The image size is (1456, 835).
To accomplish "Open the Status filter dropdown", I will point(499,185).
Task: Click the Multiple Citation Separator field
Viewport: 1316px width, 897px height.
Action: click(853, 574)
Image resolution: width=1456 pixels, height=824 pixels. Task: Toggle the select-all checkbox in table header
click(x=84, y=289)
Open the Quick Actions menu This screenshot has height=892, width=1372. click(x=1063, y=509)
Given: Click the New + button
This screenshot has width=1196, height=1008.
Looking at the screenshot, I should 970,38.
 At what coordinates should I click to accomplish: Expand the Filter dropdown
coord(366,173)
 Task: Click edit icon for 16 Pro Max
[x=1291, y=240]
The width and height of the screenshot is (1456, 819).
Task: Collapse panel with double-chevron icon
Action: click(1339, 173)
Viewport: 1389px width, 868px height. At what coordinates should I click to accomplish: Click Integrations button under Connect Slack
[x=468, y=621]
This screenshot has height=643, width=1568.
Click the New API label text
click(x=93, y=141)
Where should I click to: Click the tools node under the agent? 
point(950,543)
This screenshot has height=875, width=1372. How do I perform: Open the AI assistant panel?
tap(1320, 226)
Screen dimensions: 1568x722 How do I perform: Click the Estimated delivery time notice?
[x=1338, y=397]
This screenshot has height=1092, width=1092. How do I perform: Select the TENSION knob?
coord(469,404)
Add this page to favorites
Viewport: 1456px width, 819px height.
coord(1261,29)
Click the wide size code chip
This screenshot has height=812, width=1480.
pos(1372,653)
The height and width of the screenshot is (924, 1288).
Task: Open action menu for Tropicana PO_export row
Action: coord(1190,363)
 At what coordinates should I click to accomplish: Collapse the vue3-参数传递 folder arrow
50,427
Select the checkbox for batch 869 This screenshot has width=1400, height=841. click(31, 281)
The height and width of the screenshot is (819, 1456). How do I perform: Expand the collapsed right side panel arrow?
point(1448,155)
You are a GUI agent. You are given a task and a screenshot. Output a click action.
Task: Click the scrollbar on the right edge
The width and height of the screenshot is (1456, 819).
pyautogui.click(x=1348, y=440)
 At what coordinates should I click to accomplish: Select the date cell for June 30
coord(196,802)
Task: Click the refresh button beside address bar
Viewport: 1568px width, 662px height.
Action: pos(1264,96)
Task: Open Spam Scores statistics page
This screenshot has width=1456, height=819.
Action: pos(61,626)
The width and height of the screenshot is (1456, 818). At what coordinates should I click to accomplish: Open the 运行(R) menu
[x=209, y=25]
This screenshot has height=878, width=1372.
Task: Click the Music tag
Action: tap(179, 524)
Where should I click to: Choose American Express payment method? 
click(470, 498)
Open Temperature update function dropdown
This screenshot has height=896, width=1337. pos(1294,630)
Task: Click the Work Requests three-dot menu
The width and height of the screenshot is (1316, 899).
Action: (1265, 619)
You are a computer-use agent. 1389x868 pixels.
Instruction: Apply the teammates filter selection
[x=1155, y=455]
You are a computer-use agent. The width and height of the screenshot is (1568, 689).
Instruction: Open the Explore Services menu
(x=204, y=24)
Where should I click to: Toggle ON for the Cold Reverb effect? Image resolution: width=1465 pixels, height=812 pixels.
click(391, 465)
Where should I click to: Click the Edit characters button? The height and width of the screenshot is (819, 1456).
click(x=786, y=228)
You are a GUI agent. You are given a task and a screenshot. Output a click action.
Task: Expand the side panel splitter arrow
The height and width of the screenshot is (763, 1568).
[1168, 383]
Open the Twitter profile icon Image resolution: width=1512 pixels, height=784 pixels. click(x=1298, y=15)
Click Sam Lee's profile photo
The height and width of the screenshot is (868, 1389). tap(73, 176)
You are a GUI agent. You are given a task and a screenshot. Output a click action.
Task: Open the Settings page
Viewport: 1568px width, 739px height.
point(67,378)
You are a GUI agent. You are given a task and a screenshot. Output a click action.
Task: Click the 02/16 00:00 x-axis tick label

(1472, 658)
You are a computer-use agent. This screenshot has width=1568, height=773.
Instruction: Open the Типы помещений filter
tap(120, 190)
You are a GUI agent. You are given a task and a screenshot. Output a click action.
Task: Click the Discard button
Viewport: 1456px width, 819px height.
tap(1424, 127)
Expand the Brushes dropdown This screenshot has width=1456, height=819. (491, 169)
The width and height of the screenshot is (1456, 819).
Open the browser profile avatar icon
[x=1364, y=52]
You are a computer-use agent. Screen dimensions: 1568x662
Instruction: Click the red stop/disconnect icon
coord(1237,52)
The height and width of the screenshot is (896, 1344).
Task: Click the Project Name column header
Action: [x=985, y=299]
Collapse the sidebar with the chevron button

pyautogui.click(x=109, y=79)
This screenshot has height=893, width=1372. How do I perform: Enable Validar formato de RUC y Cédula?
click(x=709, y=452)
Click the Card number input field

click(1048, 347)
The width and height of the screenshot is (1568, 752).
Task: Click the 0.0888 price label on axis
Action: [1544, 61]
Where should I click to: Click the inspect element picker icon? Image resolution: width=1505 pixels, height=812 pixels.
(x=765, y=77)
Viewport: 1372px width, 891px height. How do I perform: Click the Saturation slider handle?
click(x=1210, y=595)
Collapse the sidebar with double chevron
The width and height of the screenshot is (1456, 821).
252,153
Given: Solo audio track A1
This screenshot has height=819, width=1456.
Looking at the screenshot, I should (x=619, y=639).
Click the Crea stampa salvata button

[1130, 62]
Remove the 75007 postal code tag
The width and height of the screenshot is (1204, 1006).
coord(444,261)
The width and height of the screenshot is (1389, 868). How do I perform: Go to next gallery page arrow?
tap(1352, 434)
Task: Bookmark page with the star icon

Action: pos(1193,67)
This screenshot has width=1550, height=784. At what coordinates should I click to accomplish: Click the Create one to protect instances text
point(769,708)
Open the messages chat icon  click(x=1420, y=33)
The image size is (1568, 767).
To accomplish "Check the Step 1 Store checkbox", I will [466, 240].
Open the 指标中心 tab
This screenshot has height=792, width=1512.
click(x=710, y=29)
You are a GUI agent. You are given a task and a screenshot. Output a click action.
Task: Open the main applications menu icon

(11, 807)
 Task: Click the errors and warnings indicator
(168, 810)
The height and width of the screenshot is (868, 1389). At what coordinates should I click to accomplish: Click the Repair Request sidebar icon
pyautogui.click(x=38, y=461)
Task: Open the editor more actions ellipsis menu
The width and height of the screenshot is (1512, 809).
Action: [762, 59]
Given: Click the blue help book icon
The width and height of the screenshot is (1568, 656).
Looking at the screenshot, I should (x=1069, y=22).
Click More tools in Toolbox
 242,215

★ ★ ★

▶ TASK DETAILS
Copy all lines from the listing that contain "size".

▶ TASK OUTPUT
The image size is (1456, 835).
Click the wide size code chip
The image size is (1568, 767).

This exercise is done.